I’m not sure what any of this has to do with panpsychism. If panpsychism is meant to imply a position that rejects Locke’s distinction between primary and secondary qualities such that secondary qualities are placed in the mind, I’m not all that adverse to the position. At present I don’t see how neurologists will ever explain how my brain can produce the quality red that I experience, etc. As such, it seems better to argue that qualities such as this are features of matter itself, not brains. However, then I have trouble accounting for things like color blindness. However, I’m concerned with the qualifier “idealism” to your expression “panpsychist idealism”, as this seems to imply productions on the part of minds whereas I take panpsychism to be a position that claims that matter is these raw feels sans self-reflexivity or experience being a property of an ego, cogito, self, subject, or individuated consciousness. I doubt I’m making any sense now.
For Stenger’s and Latour, at any rate, the constructions of constructivism aren’t restricted to human beings. They take place among rocks, ants, cities, solar systems, etc. All the term means, as I understand it, is selective receptivity to other elements of the world. This can just as easily refer to causality.
July 10, 2007 at 12:13 am
No, you’re making sense. You should know that I’m liable to call somebody an idealist despite the lengths they go to distance themselves from Hegel, Kant or Plato, if the shoe fits–and I’m not saying that it does, but I’ll cop to suggesting that it might.
Peirce also calls an effect an “interpretant.” Do we put “meaning” in quotes when talking about rocks and solar systems, or is there a univocal sense of meaning, in which case I might be inclined to consider whether Pierce’s panpsychism resembles an idealism. Is it a case of a mental process being used as a model for all real processes in the universe? Curious. I’m not really sure it’s an idealism, though. Where exactly Pierce comes down on the notion of a universal mind might determine for me whether or not I can call him an idealist, even for the sake of argument.
Whitehead’s “panspychism,” if we can call feeling psychic, involves a notion of prehension and subjective form. Sure, it’s subcognitive, but if we’re talking about rocks and solar systems, perhaps it’s also a bit of an overstatement. Whitehead says “the whole universe consists of elements disclosed in the experiences of
subjects.” So I think he has a very broad notion of the subject and of experience, but not a theory of raw feels absent a subjective experience. (I’m only going on Shaviro’s chapter here.)

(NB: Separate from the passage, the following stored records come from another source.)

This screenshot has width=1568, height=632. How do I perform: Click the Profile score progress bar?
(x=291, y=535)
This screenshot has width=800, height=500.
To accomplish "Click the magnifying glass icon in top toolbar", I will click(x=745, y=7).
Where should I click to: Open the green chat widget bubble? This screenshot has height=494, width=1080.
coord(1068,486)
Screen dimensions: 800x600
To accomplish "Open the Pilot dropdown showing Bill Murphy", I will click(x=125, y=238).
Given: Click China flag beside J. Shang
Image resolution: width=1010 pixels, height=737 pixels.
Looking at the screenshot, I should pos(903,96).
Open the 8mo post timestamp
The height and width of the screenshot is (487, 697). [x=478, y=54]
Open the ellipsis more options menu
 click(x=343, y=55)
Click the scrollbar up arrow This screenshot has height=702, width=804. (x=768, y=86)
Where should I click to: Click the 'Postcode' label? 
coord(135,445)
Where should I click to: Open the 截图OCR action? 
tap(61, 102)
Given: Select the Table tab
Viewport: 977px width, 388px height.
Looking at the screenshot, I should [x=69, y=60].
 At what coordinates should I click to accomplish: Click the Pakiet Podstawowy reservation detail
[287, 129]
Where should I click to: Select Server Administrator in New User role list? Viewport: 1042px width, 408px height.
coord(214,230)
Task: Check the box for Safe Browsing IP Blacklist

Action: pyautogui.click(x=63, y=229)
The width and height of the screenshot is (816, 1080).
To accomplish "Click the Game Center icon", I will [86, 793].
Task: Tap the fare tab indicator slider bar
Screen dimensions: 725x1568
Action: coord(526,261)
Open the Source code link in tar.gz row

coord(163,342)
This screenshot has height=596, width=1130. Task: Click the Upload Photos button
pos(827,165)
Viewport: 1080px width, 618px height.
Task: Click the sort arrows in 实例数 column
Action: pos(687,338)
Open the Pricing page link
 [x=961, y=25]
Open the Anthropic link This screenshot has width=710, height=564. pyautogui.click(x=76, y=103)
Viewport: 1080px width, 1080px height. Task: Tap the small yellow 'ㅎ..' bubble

Anyways, Deleuzean panpsychism is the easiest to imagine as a species of idealism because he talks about Ideas. Sure he doesn’t mean representations, but he does mean something really real that he calls Ideas. And so we have this position where Ideas are not the products of individual minds, but are nonetheless Ideas.
July 10, 2007 at 12:29 am
I’m not a Peircian, so I don’t know the question would apply to me. I’m more than happy to talk about effects. From what I understand, however, Peirce does tend towards panpsychism.
For Whitehead psychic feelings are a subset of the broader category of feelings. That is, Whitehead is not committed to the thesis that all feelings are mental. He often uses the term “feeling” and “causality” interchangeably when speaking about entities like rocks or solar systems. He is also quite clear that his language is metaphorical (I personally find it misleading).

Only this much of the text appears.